Tanpa orang yang meminjamkan bahu, tidak ada yang bisa berdiri di atasnya
Ada ungkapan "berdiri di atas bahu raksasa". Pengetahuan pada dasarnya adalah sesuatu yang memungkinkan kita melihat lebih jauh justru karena ia diteruskan dari satu orang ke orang lain.
Namun, tanpa orang yang meminjamkan bahunya, tidak akan ada yang bisa berdiri di atasnya. Dan pada kenyataannya, tindakan meminjamkan bahu ini hampir selalu tidak mendapat imbalan. Entah itu menyumbangkan kode ke OSS, mempresentasikan sesuatu di sesi belajar internal, atau menulis artikel — hanya sedikit yang kembali kepada orang yang membagikannya.

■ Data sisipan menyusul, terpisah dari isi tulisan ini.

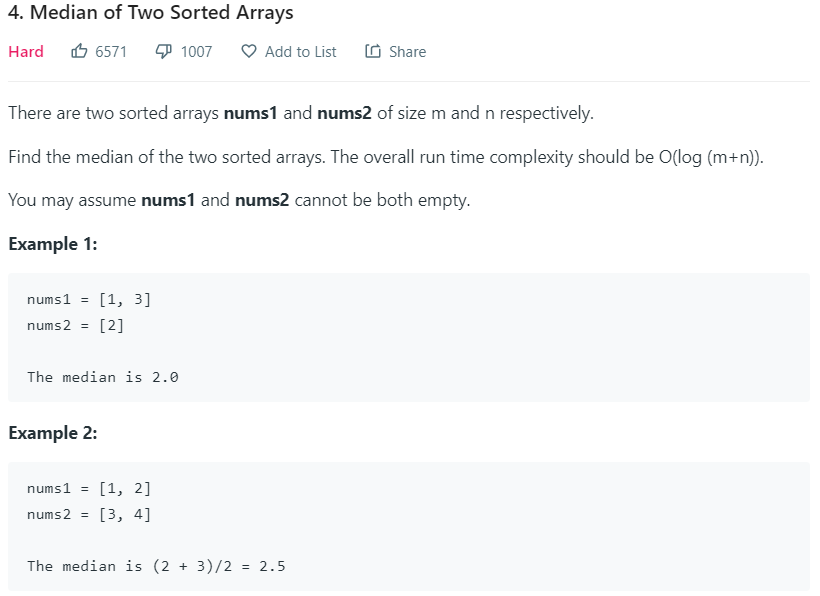This screenshot has height=596, width=820.
Task: Select the Hard difficulty label
Action: (x=26, y=51)
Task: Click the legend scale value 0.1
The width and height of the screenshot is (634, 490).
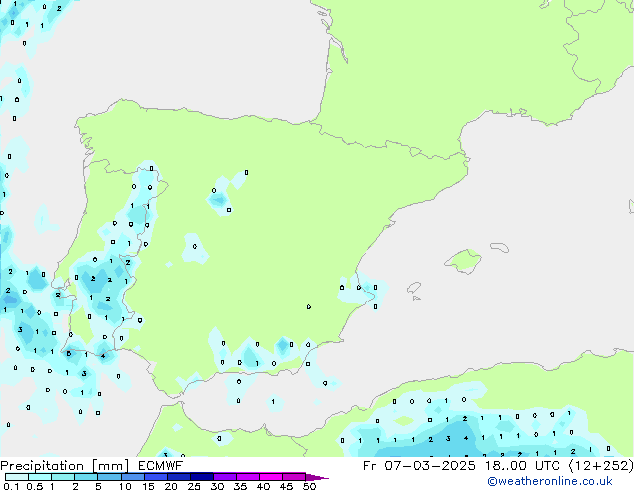Action: [x=9, y=487]
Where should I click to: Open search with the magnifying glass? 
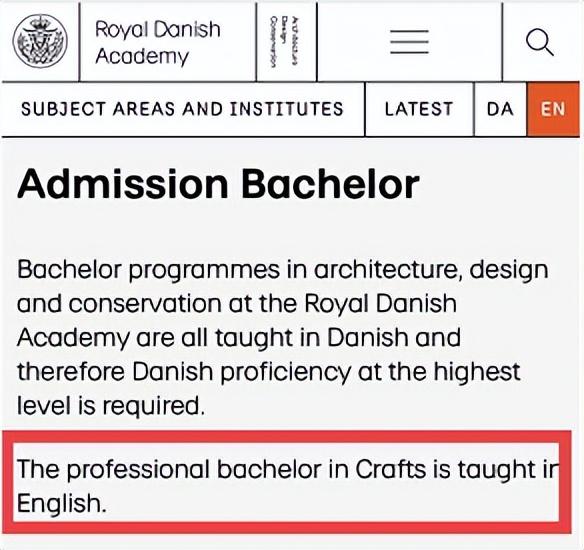click(540, 43)
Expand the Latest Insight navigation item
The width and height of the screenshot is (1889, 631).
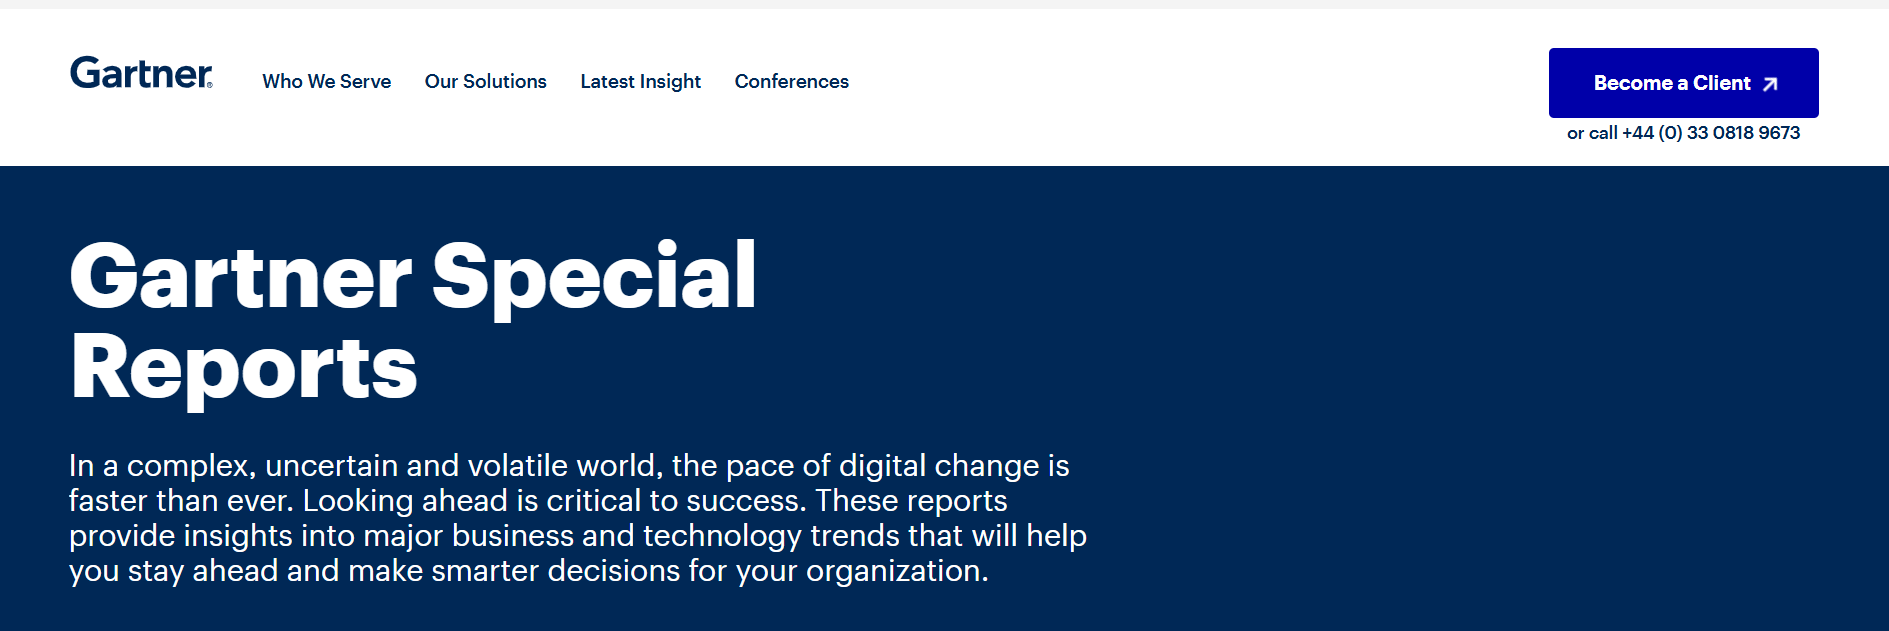coord(640,82)
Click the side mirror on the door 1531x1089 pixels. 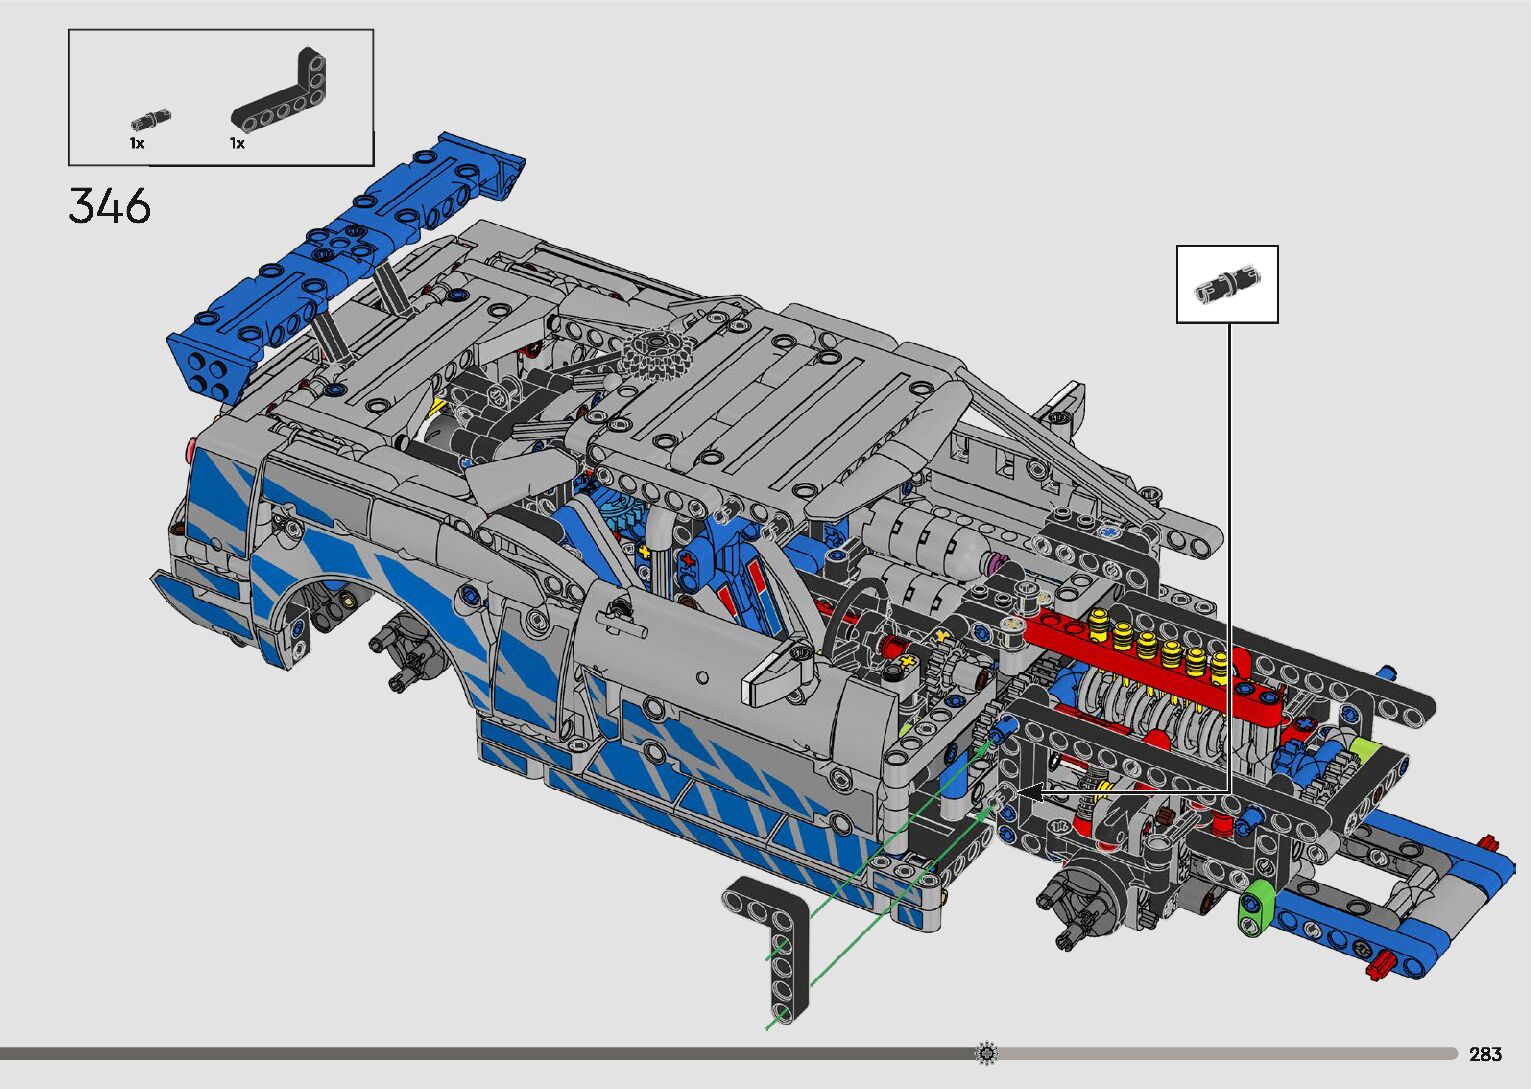(x=780, y=675)
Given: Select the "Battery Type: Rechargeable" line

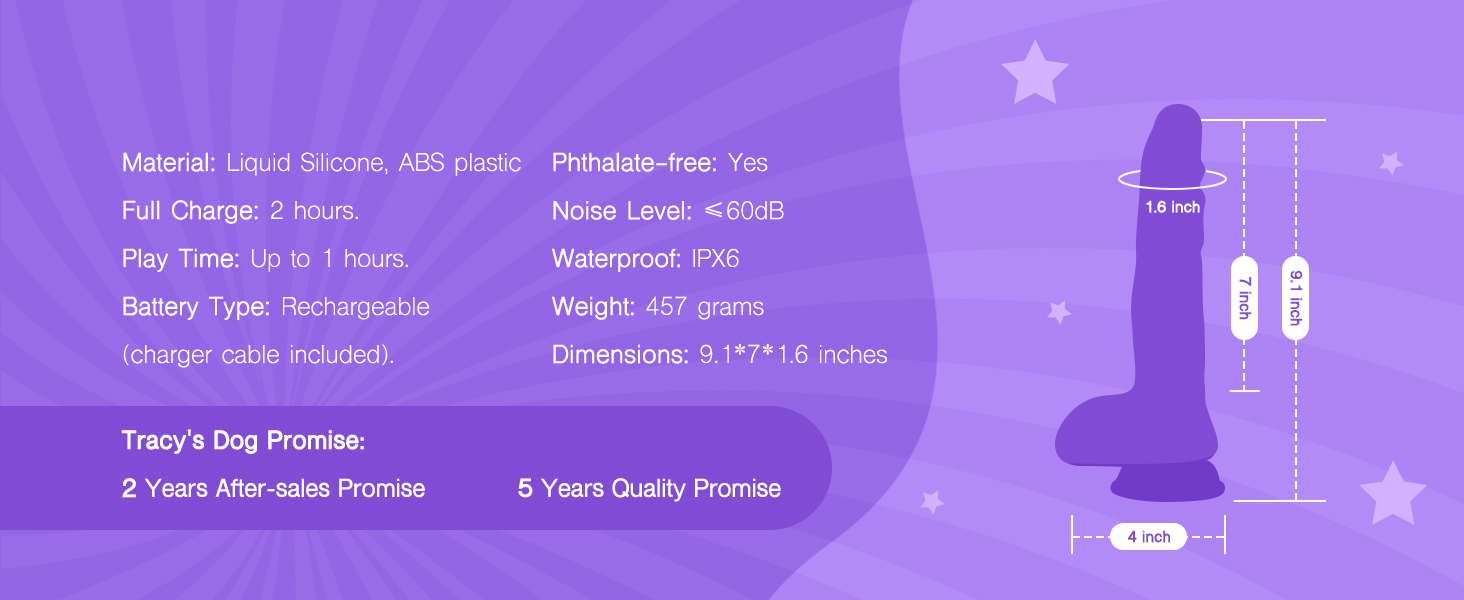Looking at the screenshot, I should coord(275,307).
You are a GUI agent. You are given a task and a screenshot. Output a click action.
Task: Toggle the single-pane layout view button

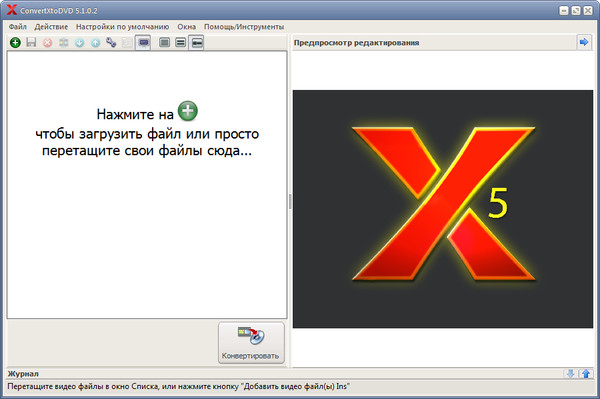[164, 42]
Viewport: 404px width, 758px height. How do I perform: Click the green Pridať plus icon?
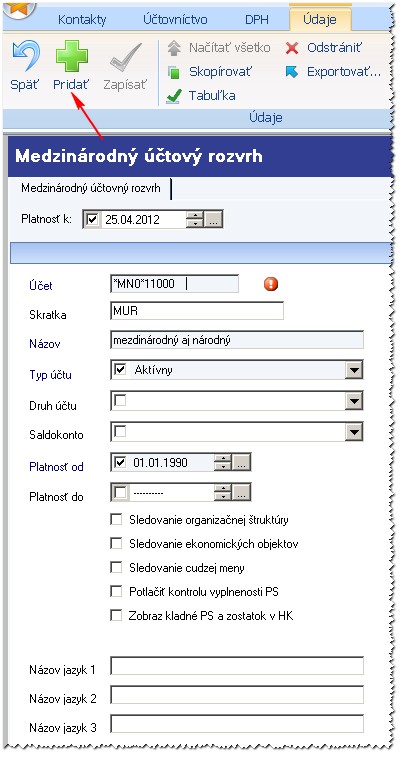pos(72,56)
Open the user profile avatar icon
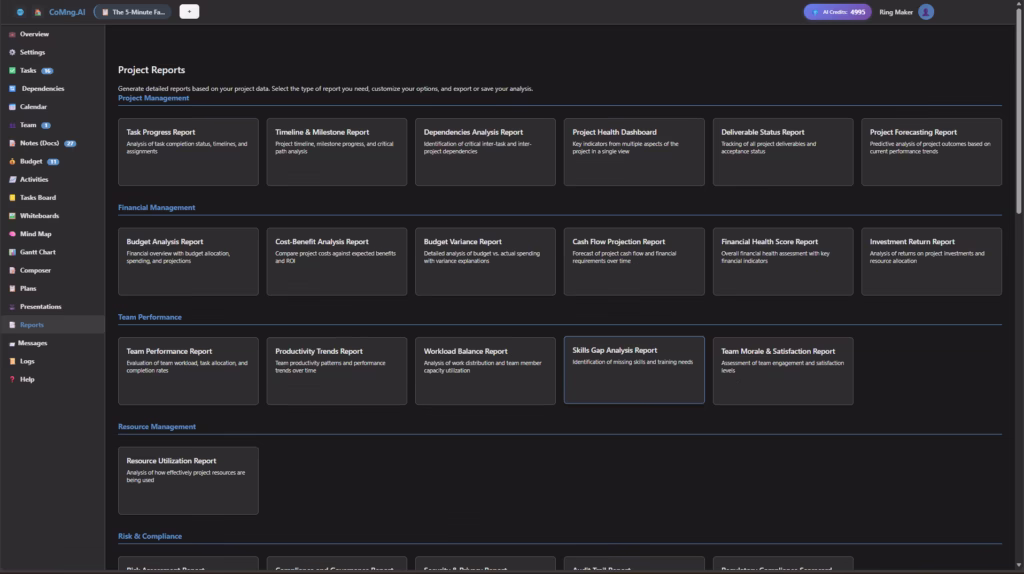This screenshot has height=574, width=1024. pos(926,12)
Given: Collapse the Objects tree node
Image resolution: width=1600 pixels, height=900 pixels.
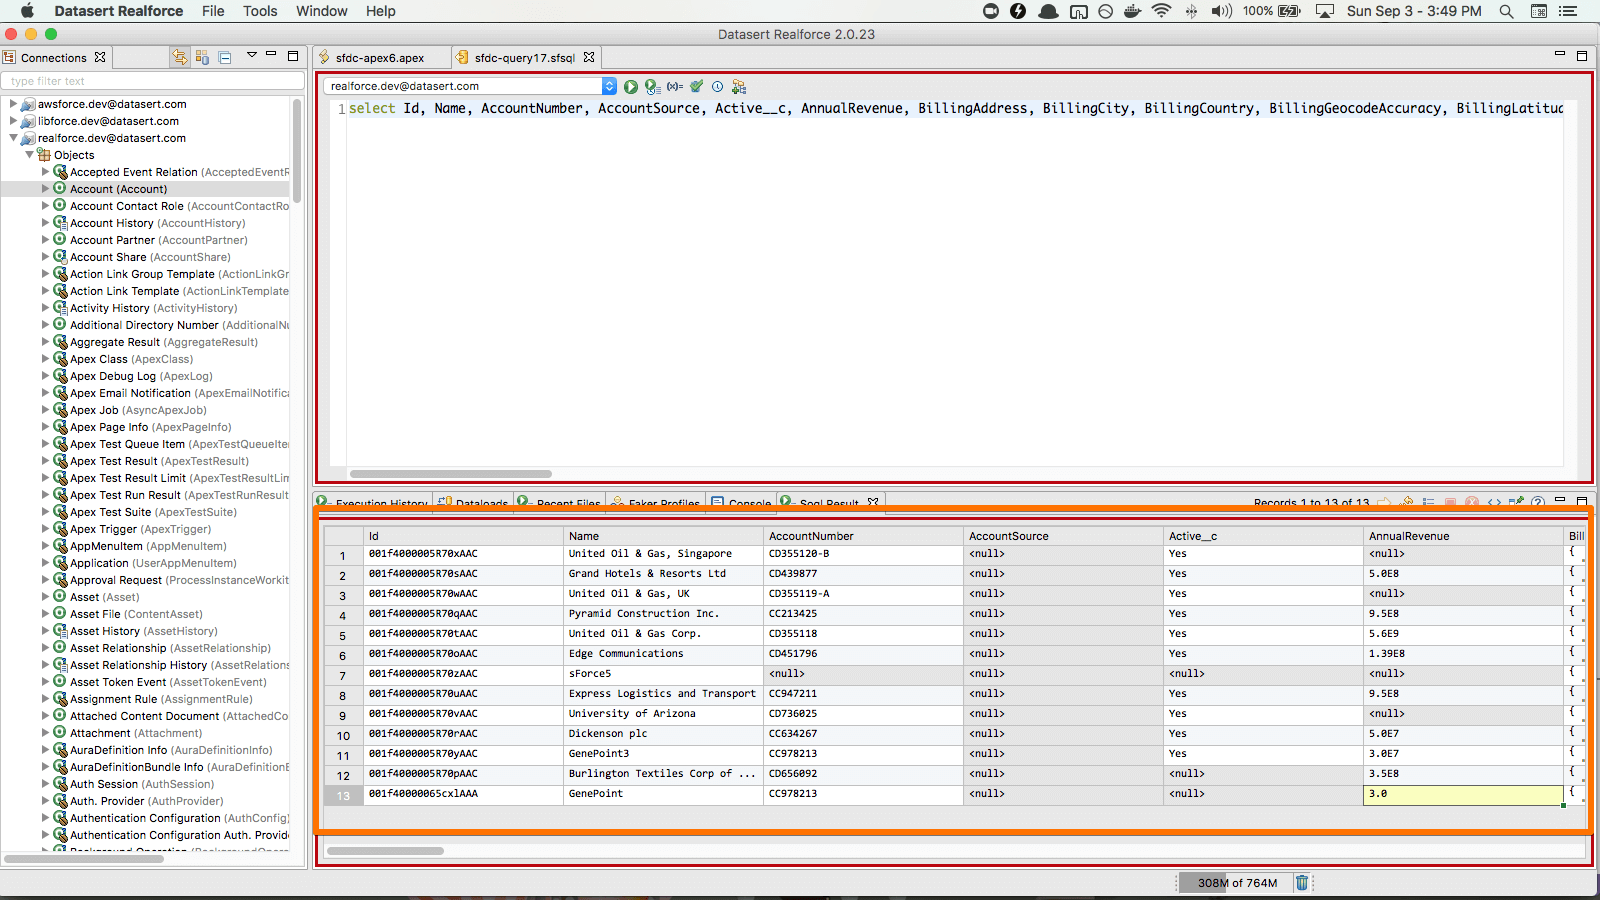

Maka muncullah pikiran, "Kalau tidak dihargai, buat apa dibagikan?" Ini bukan kemalasan, melainkan keputusan yang sangat rasional.
Tidak dibagikannya pengetahuan bukanlah masalah sikap seseorang, melainkan masalah struktur yang tidak menghargai tindakan berbagi.
Karena itu, di WeProcess, Anda bisa mengekstrak cara kerja Anda sendiri menjadi template dan mempublikasikannya. Ketika sebuah template yang bagus mendapat "suka", pembuatnya menerima poin. Poin tersebut dapat ditukarkan menjadi uang tunai. Dan orang yang memberikan penilaian pun turut menerima poin, karena menemukan dan menghargai sesuatu yang baik juga merupakan bentuk kontribusi yang sama pentingnya.
Membangun fondasi agar pengetahuan tidak terkubur begitu saja di kepala satu orang, melainkan terus mengalir dari orang ke orang. Kami percaya semua ini pun seharusnya terhubung dalam satu tempat yang sama.
Yang bisa dilakukan dengan WeProcess saat ini
Tanpa berlebihan, inilah bentuknya saat ini.
- Saat Anda membuat proyek, whiteboard dan task board sudah tersedia sejak awal. Anda bebas memulai dari salah satu
- Struktur yang disusun di mind map dapat disinkronkan sekaligus ke tugas apa adanya
- Rangkuman yang sudah disusun dapat dijadikan slide dan dibagikan sebagai Knowledge Share
- Template yang dipublikasikan dapat diambil dan digunakan di proyek Anda sendiri
Mempublikasikan template dan memberi "suka" adalah fitur untuk paket berbayar. Mengambil (import) template dapat dilakukan di paket mana pun. Tampilan untuk pengguna tersedia dalam 12 bahasa. Anda bisa mulai secara gratis.
Jika bentuk alat berubah, cara kerja pun akan ikut berubah. Waktu yang dulu dihabiskan untuk menyalin ulang, seharusnya bisa dikembalikan untuk berpikir. Dan sesuatu yang pernah dipikirkan oleh seseorang, di kesempatan berikutnya bisa menjadi titik awal bagi orang lain.